** Provided information follows **
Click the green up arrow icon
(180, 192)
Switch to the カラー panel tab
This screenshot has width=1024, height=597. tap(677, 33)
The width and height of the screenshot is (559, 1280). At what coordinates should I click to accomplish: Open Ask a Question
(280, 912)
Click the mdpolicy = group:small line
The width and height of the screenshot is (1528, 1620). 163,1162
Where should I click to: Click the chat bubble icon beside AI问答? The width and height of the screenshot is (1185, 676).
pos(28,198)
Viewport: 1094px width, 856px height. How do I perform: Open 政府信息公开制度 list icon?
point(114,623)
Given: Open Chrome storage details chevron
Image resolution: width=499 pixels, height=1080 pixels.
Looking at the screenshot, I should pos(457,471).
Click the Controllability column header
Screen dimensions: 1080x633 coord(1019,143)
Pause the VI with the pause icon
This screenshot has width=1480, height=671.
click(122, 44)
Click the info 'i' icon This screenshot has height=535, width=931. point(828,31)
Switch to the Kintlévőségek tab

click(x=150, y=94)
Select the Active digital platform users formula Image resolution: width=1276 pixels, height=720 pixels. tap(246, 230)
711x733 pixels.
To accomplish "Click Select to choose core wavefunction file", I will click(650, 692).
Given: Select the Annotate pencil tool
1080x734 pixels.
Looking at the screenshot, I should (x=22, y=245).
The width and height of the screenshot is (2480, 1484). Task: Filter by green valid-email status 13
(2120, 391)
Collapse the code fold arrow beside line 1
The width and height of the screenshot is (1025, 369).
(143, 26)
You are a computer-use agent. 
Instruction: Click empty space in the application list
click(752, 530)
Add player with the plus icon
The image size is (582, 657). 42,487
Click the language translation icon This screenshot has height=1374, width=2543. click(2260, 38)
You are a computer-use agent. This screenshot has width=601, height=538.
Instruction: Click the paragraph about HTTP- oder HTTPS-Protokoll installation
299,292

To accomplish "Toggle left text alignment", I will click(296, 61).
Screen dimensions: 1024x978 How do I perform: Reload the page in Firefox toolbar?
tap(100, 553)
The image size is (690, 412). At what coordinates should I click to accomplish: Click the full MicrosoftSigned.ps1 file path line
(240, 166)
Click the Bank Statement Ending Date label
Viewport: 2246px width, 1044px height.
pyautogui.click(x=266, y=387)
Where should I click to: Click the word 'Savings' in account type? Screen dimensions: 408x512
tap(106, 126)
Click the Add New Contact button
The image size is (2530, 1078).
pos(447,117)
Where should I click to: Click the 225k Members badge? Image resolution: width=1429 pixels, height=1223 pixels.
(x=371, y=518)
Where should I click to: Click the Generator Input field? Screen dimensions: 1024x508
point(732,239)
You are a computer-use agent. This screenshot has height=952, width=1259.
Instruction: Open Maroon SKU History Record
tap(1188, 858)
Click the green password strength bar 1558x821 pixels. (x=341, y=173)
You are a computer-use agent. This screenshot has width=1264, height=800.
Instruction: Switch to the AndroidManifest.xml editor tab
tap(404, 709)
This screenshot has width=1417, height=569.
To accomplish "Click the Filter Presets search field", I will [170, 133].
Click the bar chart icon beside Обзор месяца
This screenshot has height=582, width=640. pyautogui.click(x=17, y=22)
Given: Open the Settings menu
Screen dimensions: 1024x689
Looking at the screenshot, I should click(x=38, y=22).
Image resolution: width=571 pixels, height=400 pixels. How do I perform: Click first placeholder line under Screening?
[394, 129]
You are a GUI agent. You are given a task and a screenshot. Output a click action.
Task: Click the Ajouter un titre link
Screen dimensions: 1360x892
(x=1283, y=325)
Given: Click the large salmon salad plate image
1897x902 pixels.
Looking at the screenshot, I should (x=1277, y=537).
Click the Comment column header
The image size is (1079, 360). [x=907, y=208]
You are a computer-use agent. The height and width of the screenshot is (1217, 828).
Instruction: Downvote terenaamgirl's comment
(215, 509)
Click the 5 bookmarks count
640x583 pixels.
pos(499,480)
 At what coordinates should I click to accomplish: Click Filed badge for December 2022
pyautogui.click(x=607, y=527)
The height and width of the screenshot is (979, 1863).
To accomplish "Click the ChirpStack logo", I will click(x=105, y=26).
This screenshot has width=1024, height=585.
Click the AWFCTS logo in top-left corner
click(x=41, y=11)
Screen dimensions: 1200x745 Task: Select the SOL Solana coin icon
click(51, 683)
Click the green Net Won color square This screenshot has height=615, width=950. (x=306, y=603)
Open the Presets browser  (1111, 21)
** End of Provided information **
§ Exercise objective
Return every line of the records in which the word "will" is found.

§ Exercise output
To accomplish "Click Select to choose core wavefunction file", I will click(650, 692).
To accomplish "Toggle left text alignment", I will click(296, 61).
To accomplish "Click the Filter Presets search field", I will [170, 133].
To accomplish "Click the ChirpStack logo", I will click(x=105, y=26).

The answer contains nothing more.